Todavía coleaban en su memoria las impresiones de su primera visita. Ataviada con un vestido que de tieso se sujetaba solo; un enorme lazo en la cintura seleccionado por su prima expresamente para la ocasión, y las trenzas oliendo a colonia, subió al coche del alcalde. Sentada atrás, con las faldas bien estiradas para que no se arrugasen y toda esa curiosidad ─ya vieja, amontonada en un rincón de su mente, casi mohosa─ por entrever lo que fuera que ocultaran esas verjas, se pasó todo el camino mirando sin ver por la ventana, ensoñadora. Cuando el motor del coche ya aquejaba el esfuerzo de las cuestas y el mal camino embarrado, ronroneando como un gato viejo, llegaron a la entrada.
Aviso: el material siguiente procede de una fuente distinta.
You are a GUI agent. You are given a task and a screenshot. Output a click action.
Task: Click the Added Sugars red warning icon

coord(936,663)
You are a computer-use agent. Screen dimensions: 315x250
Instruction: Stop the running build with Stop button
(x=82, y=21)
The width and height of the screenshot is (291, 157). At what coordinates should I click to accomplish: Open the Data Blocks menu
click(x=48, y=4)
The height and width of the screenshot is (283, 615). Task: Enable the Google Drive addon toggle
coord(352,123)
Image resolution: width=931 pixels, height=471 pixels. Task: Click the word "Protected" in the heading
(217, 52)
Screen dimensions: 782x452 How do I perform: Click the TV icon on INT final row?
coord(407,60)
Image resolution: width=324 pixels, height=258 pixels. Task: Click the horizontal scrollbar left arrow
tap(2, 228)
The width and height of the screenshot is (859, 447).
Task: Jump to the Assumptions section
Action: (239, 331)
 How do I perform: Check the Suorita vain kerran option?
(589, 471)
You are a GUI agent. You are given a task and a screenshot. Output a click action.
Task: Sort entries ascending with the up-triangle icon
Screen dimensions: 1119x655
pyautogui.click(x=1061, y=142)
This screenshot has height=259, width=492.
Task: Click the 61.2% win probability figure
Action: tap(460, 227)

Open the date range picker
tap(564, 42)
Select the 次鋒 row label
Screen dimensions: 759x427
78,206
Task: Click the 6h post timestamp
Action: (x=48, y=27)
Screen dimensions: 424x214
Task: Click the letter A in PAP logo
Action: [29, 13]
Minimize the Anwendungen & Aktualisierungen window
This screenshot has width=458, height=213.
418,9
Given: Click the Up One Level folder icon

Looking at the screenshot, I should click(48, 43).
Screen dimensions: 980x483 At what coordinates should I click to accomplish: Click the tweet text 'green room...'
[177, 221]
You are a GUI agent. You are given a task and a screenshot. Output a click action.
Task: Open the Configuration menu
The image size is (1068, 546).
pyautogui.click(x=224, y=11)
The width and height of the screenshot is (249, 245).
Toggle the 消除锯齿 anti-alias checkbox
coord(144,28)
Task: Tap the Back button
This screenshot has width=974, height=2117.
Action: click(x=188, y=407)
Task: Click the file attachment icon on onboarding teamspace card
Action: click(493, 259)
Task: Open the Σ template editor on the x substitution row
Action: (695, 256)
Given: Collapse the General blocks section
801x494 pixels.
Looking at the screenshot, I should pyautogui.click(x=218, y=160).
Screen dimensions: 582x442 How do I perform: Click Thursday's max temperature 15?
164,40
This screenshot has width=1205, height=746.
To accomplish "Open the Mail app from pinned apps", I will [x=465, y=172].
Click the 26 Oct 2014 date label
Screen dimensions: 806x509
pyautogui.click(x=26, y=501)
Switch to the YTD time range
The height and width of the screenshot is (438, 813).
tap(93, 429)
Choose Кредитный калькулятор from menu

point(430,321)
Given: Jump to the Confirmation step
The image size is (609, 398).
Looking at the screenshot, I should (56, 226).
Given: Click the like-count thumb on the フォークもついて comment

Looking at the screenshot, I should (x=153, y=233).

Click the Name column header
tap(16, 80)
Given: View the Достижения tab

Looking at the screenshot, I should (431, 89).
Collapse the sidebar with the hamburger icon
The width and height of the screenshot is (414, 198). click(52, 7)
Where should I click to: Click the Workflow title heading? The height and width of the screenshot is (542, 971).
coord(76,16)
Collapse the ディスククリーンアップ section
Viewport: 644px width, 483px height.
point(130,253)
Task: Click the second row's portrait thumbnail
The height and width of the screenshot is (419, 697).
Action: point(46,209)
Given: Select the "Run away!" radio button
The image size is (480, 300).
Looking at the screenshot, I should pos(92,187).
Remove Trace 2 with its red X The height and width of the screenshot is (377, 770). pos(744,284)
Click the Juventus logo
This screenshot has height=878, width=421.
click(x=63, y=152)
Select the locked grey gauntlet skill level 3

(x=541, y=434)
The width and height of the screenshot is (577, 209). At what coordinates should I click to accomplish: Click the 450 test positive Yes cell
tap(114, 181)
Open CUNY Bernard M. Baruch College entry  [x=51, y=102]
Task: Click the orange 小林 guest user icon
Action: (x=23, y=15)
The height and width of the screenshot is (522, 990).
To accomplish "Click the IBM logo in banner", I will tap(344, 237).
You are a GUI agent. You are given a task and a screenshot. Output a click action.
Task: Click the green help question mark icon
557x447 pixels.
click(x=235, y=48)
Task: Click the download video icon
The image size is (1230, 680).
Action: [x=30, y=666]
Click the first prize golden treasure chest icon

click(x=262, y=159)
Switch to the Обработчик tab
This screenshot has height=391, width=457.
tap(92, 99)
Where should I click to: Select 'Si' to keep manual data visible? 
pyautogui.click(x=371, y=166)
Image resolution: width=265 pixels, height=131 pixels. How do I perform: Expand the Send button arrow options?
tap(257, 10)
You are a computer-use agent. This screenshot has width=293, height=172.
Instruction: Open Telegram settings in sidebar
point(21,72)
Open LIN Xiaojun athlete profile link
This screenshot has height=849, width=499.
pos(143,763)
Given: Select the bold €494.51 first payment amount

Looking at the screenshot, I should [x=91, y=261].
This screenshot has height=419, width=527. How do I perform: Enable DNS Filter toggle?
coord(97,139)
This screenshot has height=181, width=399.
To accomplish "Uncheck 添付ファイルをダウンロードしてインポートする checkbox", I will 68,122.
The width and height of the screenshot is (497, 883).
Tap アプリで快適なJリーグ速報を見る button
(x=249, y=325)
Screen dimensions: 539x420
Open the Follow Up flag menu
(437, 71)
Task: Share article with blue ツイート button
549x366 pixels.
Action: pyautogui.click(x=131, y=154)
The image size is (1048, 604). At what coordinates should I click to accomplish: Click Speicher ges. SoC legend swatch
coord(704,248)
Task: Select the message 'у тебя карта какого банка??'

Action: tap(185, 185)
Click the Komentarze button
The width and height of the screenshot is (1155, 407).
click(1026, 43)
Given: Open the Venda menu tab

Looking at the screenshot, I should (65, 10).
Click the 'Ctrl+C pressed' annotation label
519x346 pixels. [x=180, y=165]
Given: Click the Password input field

Como en un cuento, o un hechizo mágico, se abrieron las verjas, permitiéndoles ascender camino arriba, mucho más arriba, bajo una cúpula de frondosas ramas que, descomponiendo la luz, dibujaba el cielo en hojas doradas. Ángela, con las manos pegadas a los cristales, intentaba atrapar las ramas que rozaban al paso: le parecía estar a punto de entrar en un reino repleto de criaturas mágicas, esquivas, un mundo quizá contrario al de las leyendas de su abuelo, donde siempre había sirenas y criaturas viscosas con aires de venganza. Allí no, allí siempre permanecerían secos y risueños, comiendo frutas del bosque y jugando a esconderse entre la vegetación. Cuando Ángela ya se preguntaba cuánto más subirían y si llegarían a tocar el cielo, hizo el camino una curva tumbándola en el asiento. Se incorporó justo a tiempo para contemplar la aparición de la casa: entre arbustos y filas de geranios, Can Estrada se alzaba solitaria, sin ninguna otra construcción que molestara con su presencia. Dos torres coronadas por picudos tejados de pizarra gris la custodiaban. Bajo ellos, ventanales estrechos y estirados, de bellas cornisas color garbanzo, rompían la monótona palidez de sus muros. En el centro, la bella construcción se anteponía a las torres, como queriendo acaparar protagonismo. Se accedía a ella bajo un arco de piedra, soportado por dos robustas columnas ornamentadas, donde la hiedra trepaba ocultando parte del muro. Grandes miradores ovalados asomaban directamente al jardín, justo debajo de una balconada que atravesaba todo el ancho del edificio. A ella se asomó la señora Soler, saludándolas con la mano.